This topic describes how to profile an application for function or loop execution time. Using the instrumentation method to profile function or loop execution time provides an easy means of getting a view of where cycles are being spent in your application. The Intel® compiler inserts instrumentation code into your application to collect the time spent in various locations. Such data helps you to identify hotspots that may be candidates for optimization tuning or targeting parallelization.
Different levels of instrumentation are available because of the difference in the overhead associated with the inserted probe points that read the CPU cycle counter. The instrumentation levels, in increasing amount of collected data, are grouped as follows:
- function level
- function and loop level
- loop body level
You need not profile the entire application but it is recommended that the same level of instrumentation is used for all instrumented files. Compile your application with the command line options described below for all the files for which you require profile information.
After the instrumented application is run, data files containing a summary of the collected data are created in the working directory. View these data files to identify the time proportions of the different parts of your application.
Compiler Options to Obtain Instrumented Program
Use the following command-line compiler options to instrument your application code to profile execution times for functions/loops. When you compile your application using any one of these options, you get an instrumented program.

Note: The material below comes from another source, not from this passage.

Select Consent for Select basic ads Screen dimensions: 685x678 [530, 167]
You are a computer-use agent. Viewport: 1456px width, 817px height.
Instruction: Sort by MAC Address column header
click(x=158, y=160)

Because this instrumentation relies on the CPU time stamp counter for collecting timing information, only single threaded applications should be profiled with these options. Using these options with other compiler options that enable parallel code generation is not supported.
Output Formats Obtained on Running Instrumented Program
After compiling your application using the options, you obtain an instrumented program. Run this instrumented program with a representative set of data to create one or more data files.
The output files are produced by a routine that is registered with the
atexit() routine, and are created only when the program exits via a standard exit procedure. Two formats of the output files are created:
- A plain text file using ‘tab’ delimiters, which can be viewed within a text editor or a spreadsheet.
- An XML data file that can be loaded into the data viewer application.
Text Output Format
The text output is written into separate files in the current directory. The filenames are loop_prof_funcs_<timestamp>.dump and loop_prof_loops_<timestamp>.dump for functions and loops respectively. The
<timestamp> value is the same for both files to indicate they are from the same instrumentation run.
You can load the text files into a spreadsheet by specifying that the data is delimited with ‘tab’ delimiters.
The function report file contains the following columns:
Total accumulated cycles spent between function entry and exit.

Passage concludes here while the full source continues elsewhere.